Report offers road map for energy relief

With soaring energy prices threatening the national economy and the standard of living for many Americans, the Bureau of Land Management last month released a study that shows vast untapped oil and natural gas resources beneath public lands.

“America has abundant energy resources,” said Assistant Secretary of the Interior for Land and Minerals Management Stephen Allred. “However, for a variety of reasons, many of these resources are not available for development. At a time when energy prices have reached record levels and Americans are feeling the impact, we must find ways to develop those key energy resources that are available to us right here at home, on our public lands.”

The report is the third in a series of congressionally mandated scientific studies of U.S. onshore federal oil and natural gas resources and limitations on their development. All onshore federal lands throughout the U.S. believed to have energy potential are included in this latest study. These public lands are estimated to contain 31 billion barrels of oil and 221 trillion cubic feet of natural gas. Alaska’s North Slope accounts for well over half of the onshore oil potential, but most is inaccessible for development, either as a result of land withdrawals or land use planning decisions.

The inventory found that 60 percent of the onshore lands that have potential as domestic sources for natural gas and oil are presently closed to leasing, making 62 percent of the oil and 41 percent of the gas inaccessible for development. An additional 30 percent of onshore oil and 49 percent of onshore gas may only be developed subject to restrictions and above standard environmental lease terms. The study found that in the inventory areas, just 8 percent of onshore federal oil and 10 percent of the gas are accessible under standard lease terms.

In addition, oil shale deposits in the U.S. represent potential reserves that may be twice as large as those in Saudi Arabia.
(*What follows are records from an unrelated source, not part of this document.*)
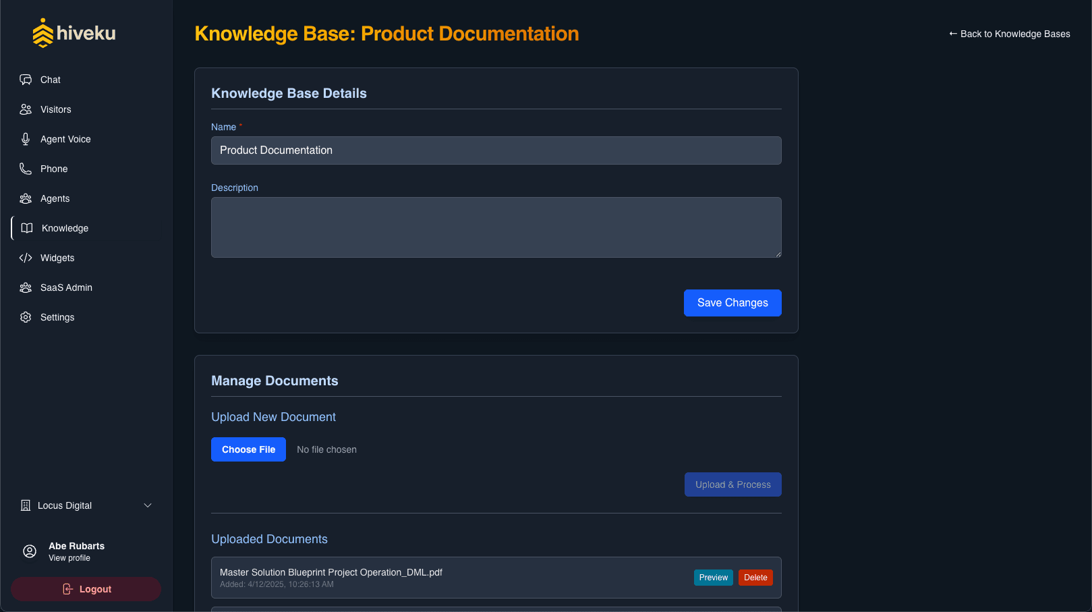
Task: Click the Upload & Process button
Action: click(732, 484)
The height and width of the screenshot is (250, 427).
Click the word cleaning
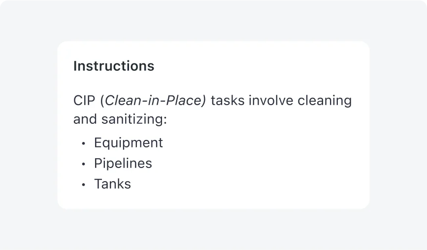(325, 101)
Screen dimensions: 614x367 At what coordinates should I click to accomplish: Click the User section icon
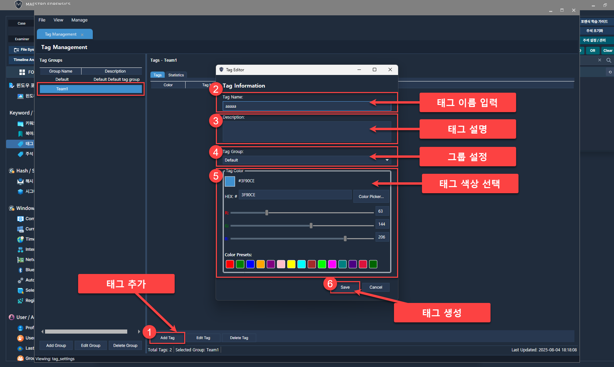coord(12,317)
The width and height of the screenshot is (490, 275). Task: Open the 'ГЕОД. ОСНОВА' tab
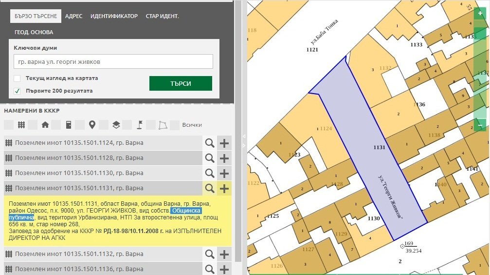[34, 32]
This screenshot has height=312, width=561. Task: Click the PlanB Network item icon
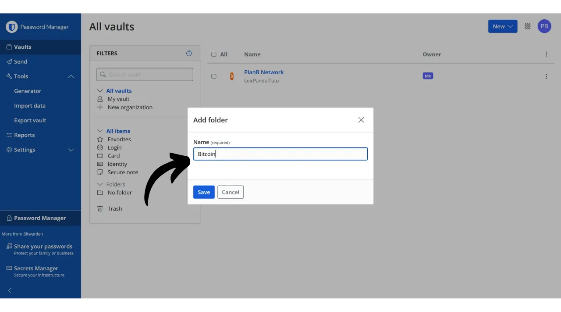[232, 76]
Yet Congress has prohibited BLM from taking the steps necessary to make this vast resource available for development.

The picture is even more striking offshore where 86 percent of the U.S. Outer Continental Shelf is off limits to development in the Lower 48 states. Yet most of the nation’s oil and gas is located offshore – an estimated 86 billion barrels of oil and 420 trillion cubic feet of natural gas.

Allred pointed out that environmental protections required for U.S. energy production are among the most restrictive anywhere in the world. Despite this fact, he noted protests and legal challenges besiege energy development decisions, delaying or derailing production. “Meanwhile, we transfer billions of dollars to buy oil from countries that do not have the same political or environmental standards we enjoy,” Allred said. “It just doesn’t make good sense.”

He noted America produces less than half of the oil it consumes and imports the rest. He warned demand in China and other markets point to increasing difficulties in obtaining energy at a reasonable cost.

“Meeting near-term energy demand will require increased access to lands and resources for oil, gas and renewable energy, together with increases in conservation and energy efficiencies,” Allred said. “No single approach is enough. The health of our economy and our national security require a balance of these strategies.

“While balancing access to our energy resources with other land uses is important, how many limits can we afford? With each fill-up, Americans are paying the price for these limits. It’s time we look within our own borders for solutions.”

He cautioned that while renewable energy will make up a growing part of the U.S. energy portfolio, they will not solve the supply problem, given they are projected to account for only 12 percent of our energy by 2030. Moreover, he noted regardless of the energy source, people do not want production or transmission facilities in their back yards.